The overtime exemption rule is applicable to executive, administrative, professional, computer-related occupation employees, and other narrowly defined personnel. Under the current rule, employees falling within the above-mentioned category are exempt from overtime pay if their salary is above $455 per week.  This proposed rule change, effectively increasing the salary to $970 per week, has the potential to impact numerous international corporations who rely on employees from their offices abroad to fill critical roles within U.S. offices.

Many employers fill critical roles via the use of numerous non-immigrant visas, which may include the H-1B, L-1, and E-1/E-2 visa categories.  The categories that will likely be impacted are the L-1 and E-1/E-2 visas.

The L-1 visa, allows multi-national corporations to transfers employees from a related foreign entity into the U.S. if these employees will be employed as Executive/Managers (L-1A) or in positions that required specialized or advanced knowledge (L-1B). The E-1/E-2 visa, allows corporations that are owned by nationals of a treaty country to bring over executive, supervisory and essential employees.

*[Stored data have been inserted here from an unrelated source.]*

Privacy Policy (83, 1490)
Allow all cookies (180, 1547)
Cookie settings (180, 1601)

Although the overtime exemption is not likely to impact the higher level executive or managers transferred under the L-1A or E-1/E-2 visa categories, it may impact those employees being transferred under the L-1B category or as E-1/E-2 essential employees. Many of the L-1B/E-1/E-2 visa applicants are in the computer or engineering fields, originating from countries, such as India, where the base pay is significantly lower than that of their counterparts in the United States.

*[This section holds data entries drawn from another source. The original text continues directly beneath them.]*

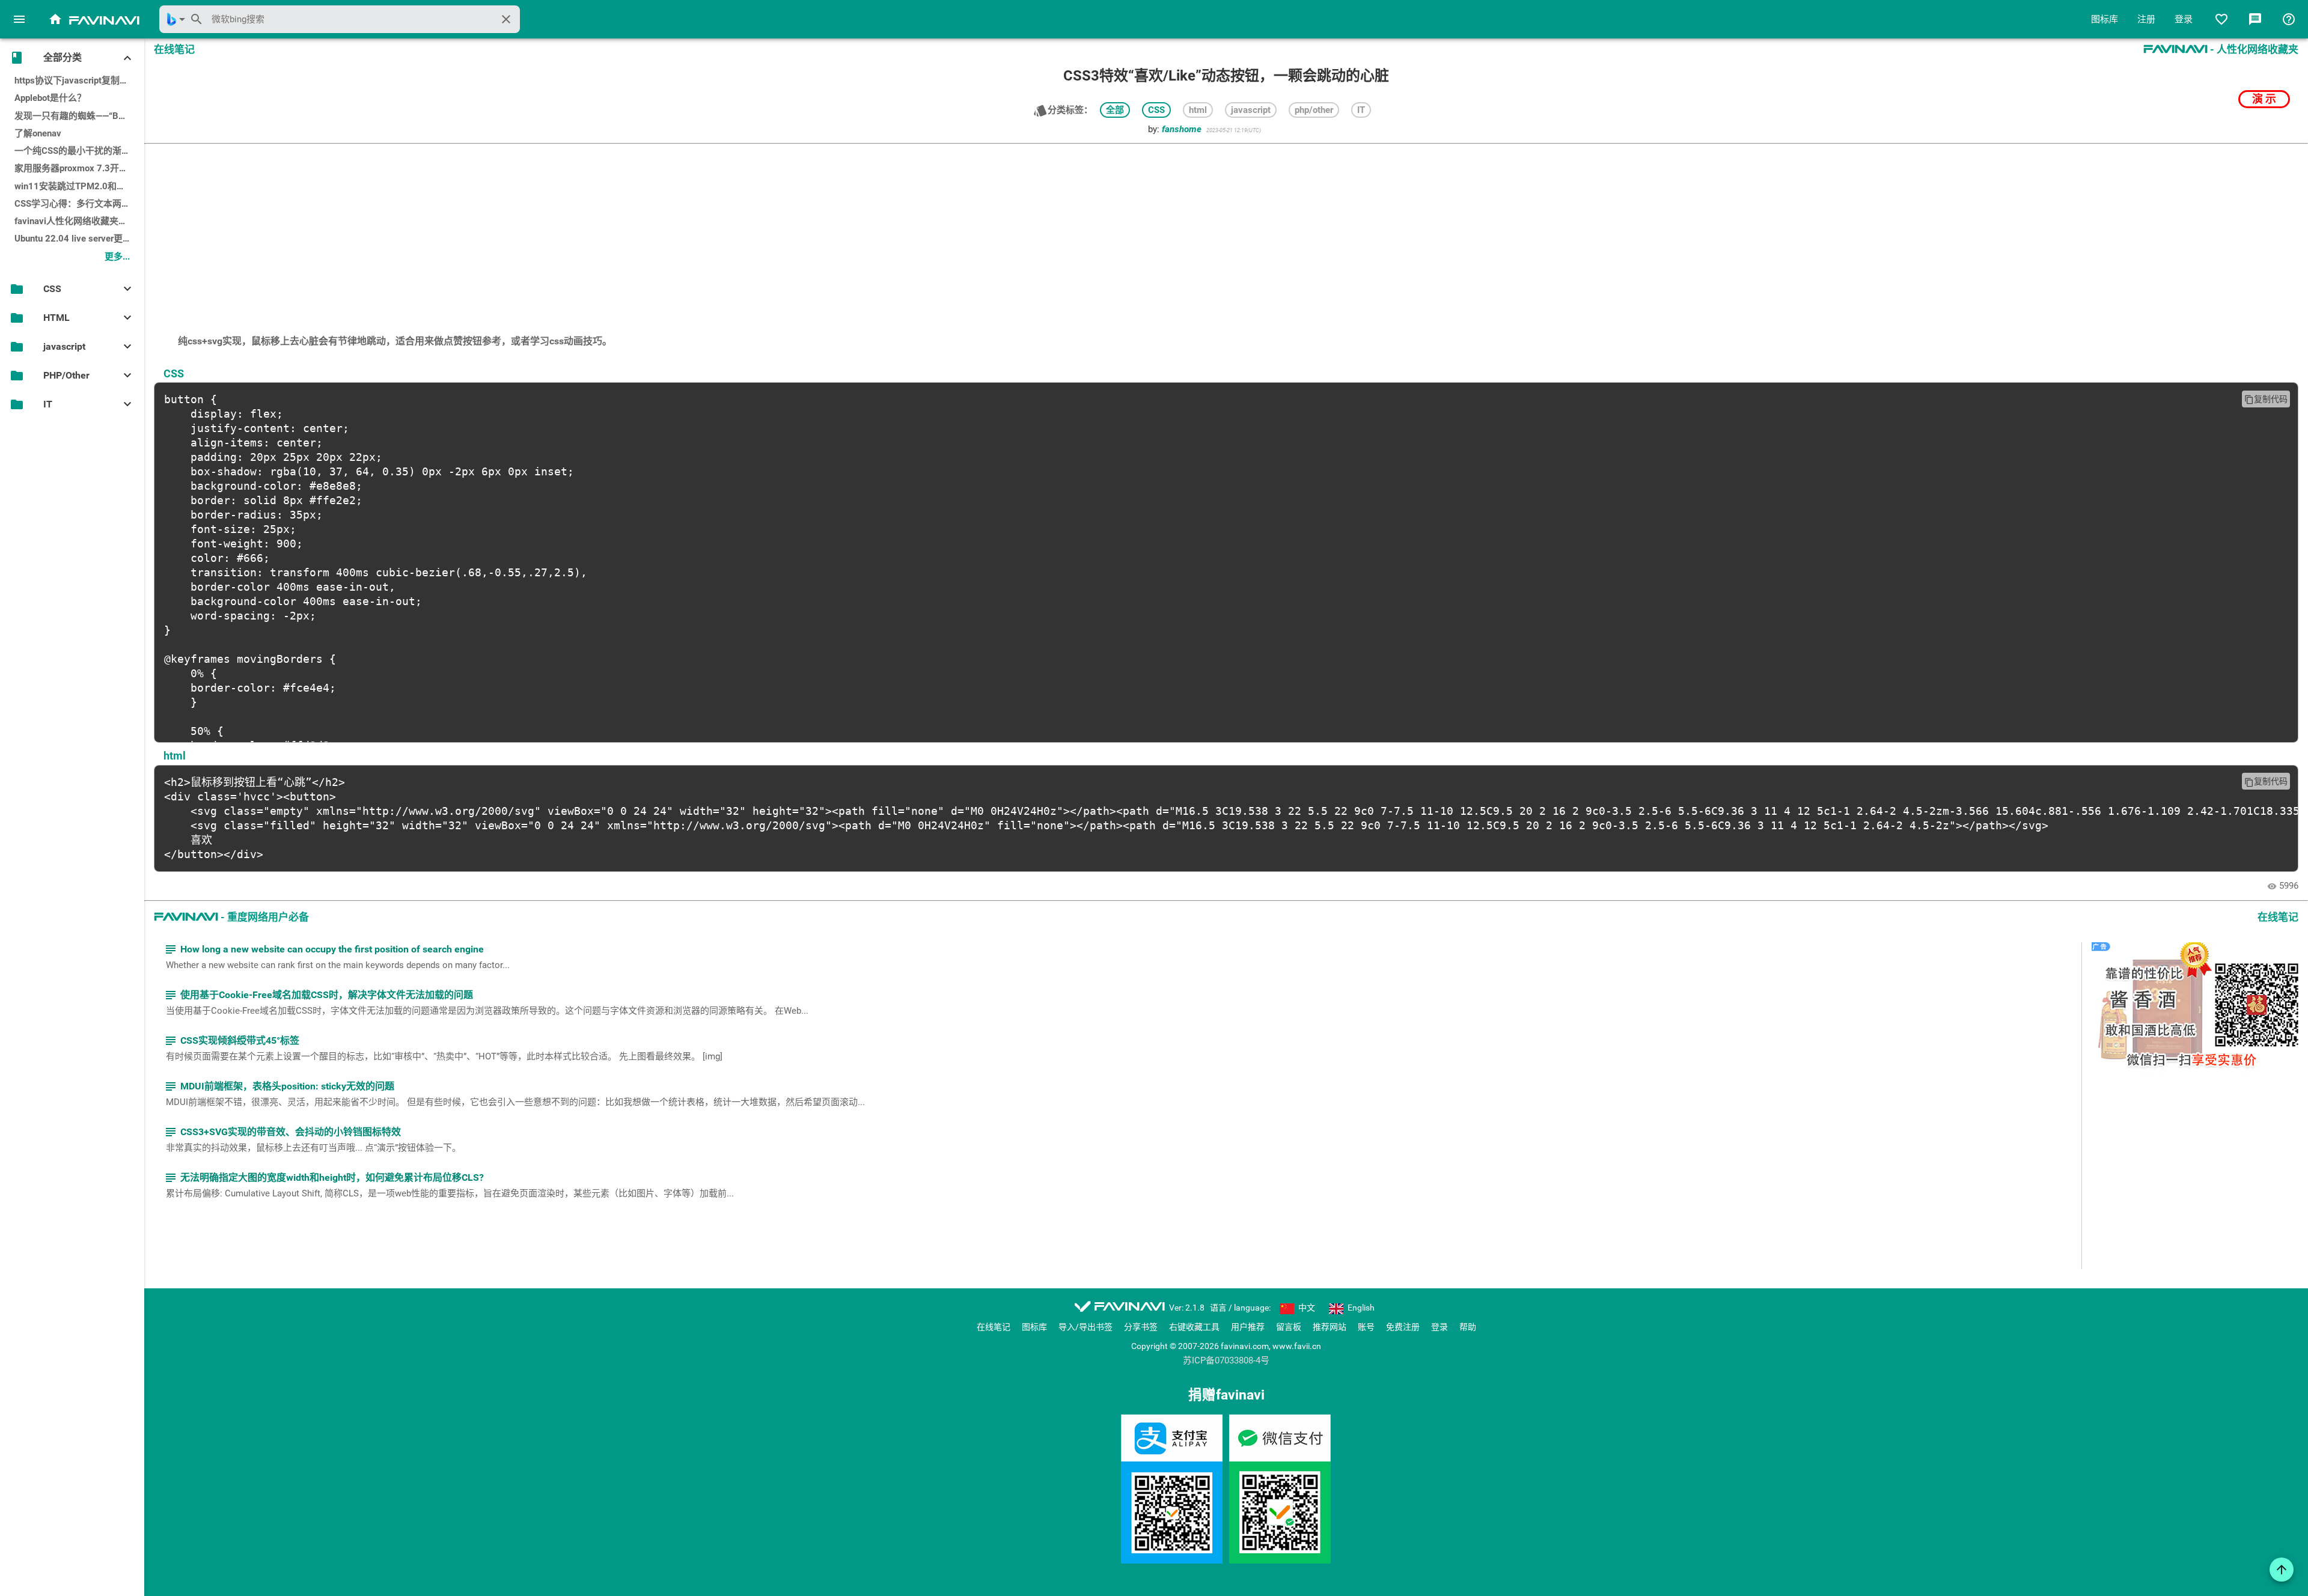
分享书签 (1141, 1327)
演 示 (2264, 99)
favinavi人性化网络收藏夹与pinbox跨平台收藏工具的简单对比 (79, 221)
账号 (1366, 1327)
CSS (1156, 110)
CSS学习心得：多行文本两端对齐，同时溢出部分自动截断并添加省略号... (79, 203)
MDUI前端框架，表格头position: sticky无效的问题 (278, 1086)
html (1198, 110)
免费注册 (1403, 1327)
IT (1361, 110)
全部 (1115, 110)
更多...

Both the L-1B and E-1/E-2 visa categories permit the employers the option of either maintaining the transferee on foreign payroll or switching them to U.S. payroll.  The problem likely will arise with employees who may be earning a substantial salary, by local standards, however, when transferred to the U.S., that pay may not translate to an amount that exceeds the proposed new minimum salary. If the proposed rule changes are adopted, transferees earning a salary that is at or below the proposed new minimum salary will be entitled to overtime pay.

In summary, the new rule may be particularly problematic and difficult to manage for employers transferring employees through L-1B/E-1/E-2 visas on short-term projects or on an intermittent basis. If the new rule is adopted, the employer will be faced with multiple decisions when transferring employees to work in the U.S.  Specifically, the employer will need to decide 1) whether to increase the employee’s salary above the minimum salary permanently; 2) whether to increase the salary only while the employee is physically working in the U.S.; or 3) whether to manage the employee’s payroll under two different payrolls, i.e., the foreign and the U.S. payroll.

Accordingly, foreign employers facing such dilemmas should consult with knowledgeable counsel.

Information contained in this publication is intended for informational purposes only and does not constitute legal advice or opinion, nor is it a substitute for the professional judgment of an attorney.